[Opening Data to examine section]

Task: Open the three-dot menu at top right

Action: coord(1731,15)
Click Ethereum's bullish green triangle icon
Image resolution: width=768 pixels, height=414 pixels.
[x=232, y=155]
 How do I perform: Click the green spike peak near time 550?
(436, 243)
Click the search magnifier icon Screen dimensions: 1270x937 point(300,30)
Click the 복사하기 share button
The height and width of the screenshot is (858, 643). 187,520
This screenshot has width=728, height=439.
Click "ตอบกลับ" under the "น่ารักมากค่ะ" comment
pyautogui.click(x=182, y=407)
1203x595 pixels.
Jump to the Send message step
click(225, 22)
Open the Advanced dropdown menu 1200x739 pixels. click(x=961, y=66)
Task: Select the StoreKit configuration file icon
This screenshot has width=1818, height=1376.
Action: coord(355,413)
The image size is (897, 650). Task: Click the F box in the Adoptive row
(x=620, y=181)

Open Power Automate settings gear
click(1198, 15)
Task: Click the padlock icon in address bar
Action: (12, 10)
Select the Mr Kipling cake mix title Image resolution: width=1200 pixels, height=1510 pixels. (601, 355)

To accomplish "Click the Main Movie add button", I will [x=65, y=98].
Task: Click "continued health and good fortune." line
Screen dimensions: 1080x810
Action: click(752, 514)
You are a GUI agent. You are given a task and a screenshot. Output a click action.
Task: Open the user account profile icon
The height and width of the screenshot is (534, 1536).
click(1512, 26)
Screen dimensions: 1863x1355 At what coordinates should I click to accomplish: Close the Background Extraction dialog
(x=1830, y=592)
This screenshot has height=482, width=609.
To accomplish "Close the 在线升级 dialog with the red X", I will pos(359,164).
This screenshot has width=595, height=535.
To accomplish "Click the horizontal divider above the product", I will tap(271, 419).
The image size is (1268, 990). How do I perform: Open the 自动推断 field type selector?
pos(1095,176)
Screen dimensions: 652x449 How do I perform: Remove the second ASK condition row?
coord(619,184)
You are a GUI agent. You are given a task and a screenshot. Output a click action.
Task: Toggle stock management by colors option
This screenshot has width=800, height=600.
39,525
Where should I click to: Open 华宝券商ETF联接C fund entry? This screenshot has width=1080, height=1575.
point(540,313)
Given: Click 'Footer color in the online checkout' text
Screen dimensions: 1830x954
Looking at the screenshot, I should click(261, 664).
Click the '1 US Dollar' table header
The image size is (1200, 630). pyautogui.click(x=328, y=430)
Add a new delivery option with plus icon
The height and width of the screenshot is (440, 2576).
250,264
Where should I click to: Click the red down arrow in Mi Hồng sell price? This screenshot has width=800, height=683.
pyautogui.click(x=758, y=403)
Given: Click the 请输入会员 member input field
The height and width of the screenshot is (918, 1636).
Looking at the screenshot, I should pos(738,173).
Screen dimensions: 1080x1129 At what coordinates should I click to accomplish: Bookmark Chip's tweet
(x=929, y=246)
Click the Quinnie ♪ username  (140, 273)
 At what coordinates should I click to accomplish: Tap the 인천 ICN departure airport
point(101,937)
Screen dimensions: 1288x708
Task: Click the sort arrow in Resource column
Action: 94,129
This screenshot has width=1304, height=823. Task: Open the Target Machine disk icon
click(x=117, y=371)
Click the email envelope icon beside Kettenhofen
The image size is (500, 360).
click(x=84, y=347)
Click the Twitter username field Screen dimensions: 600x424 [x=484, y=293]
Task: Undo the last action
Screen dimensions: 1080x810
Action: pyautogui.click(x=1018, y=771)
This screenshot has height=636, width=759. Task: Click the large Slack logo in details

[Closing Data to examine section]

**Task directions**
Please reproduce every line of the material word for word.

**Task result**
Task: Open the three-dot menu at top right

Action: coord(1731,15)
Click Ethereum's bullish green triangle icon
Image resolution: width=768 pixels, height=414 pixels.
[x=232, y=155]
 How do I perform: Click the green spike peak near time 550?
(436, 243)
Click the search magnifier icon Screen dimensions: 1270x937 point(300,30)
Click the 복사하기 share button
The height and width of the screenshot is (858, 643). 187,520
This screenshot has width=728, height=439.
Click "ตอบกลับ" under the "น่ารักมากค่ะ" comment
pyautogui.click(x=182, y=407)
1203x595 pixels.
Jump to the Send message step
click(225, 22)
Open the Advanced dropdown menu 1200x739 pixels. click(x=961, y=66)
Task: Select the StoreKit configuration file icon
This screenshot has width=1818, height=1376.
Action: coord(355,413)
The image size is (897, 650). Task: Click the F box in the Adoptive row
(x=620, y=181)

Open Power Automate settings gear
click(1198, 15)
Task: Click the padlock icon in address bar
Action: (12, 10)
Select the Mr Kipling cake mix title Image resolution: width=1200 pixels, height=1510 pixels. (601, 355)

To accomplish "Click the Main Movie add button", I will [x=65, y=98].
Task: Click "continued health and good fortune." line
Screen dimensions: 1080x810
Action: click(752, 514)
You are a GUI agent. You are given a task and a screenshot. Output a click action.
Task: Open the user account profile icon
The height and width of the screenshot is (534, 1536).
click(1512, 26)
Screen dimensions: 1863x1355 At what coordinates should I click to accomplish: Close the Background Extraction dialog
(x=1830, y=592)
This screenshot has height=482, width=609.
To accomplish "Close the 在线升级 dialog with the red X", I will pos(359,164).
This screenshot has width=595, height=535.
To accomplish "Click the horizontal divider above the product", I will tap(271, 419).
The image size is (1268, 990). How do I perform: Open the 自动推断 field type selector?
pos(1095,176)
Screen dimensions: 652x449 How do I perform: Remove the second ASK condition row?
coord(619,184)
You are a GUI agent. You are given a task and a screenshot. Output a click action.
Task: Toggle stock management by colors option
This screenshot has width=800, height=600.
39,525
Where should I click to: Open 华宝券商ETF联接C fund entry? This screenshot has width=1080, height=1575.
point(540,313)
Given: Click 'Footer color in the online checkout' text
Screen dimensions: 1830x954
Looking at the screenshot, I should click(261, 664).
Click the '1 US Dollar' table header
The image size is (1200, 630). pyautogui.click(x=328, y=430)
Add a new delivery option with plus icon
The height and width of the screenshot is (440, 2576).
250,264
Where should I click to: Click the red down arrow in Mi Hồng sell price? This screenshot has width=800, height=683.
pyautogui.click(x=758, y=403)
Given: Click the 请输入会员 member input field
The height and width of the screenshot is (918, 1636).
Looking at the screenshot, I should pos(738,173).
Screen dimensions: 1080x1129 At what coordinates should I click to accomplish: Bookmark Chip's tweet
(x=929, y=246)
Click the Quinnie ♪ username  (140, 273)
 At what coordinates should I click to accomplish: Tap the 인천 ICN departure airport
point(101,937)
Screen dimensions: 1288x708
Task: Click the sort arrow in Resource column
Action: 94,129
This screenshot has width=1304, height=823. Task: Open the Target Machine disk icon
click(x=117, y=371)
Click the email envelope icon beside Kettenhofen
The image size is (500, 360).
click(x=84, y=347)
Click the Twitter username field Screen dimensions: 600x424 [x=484, y=293]
Task: Undo the last action
Screen dimensions: 1080x810
Action: pyautogui.click(x=1018, y=771)
This screenshot has height=636, width=759. Task: Click the large Slack logo in details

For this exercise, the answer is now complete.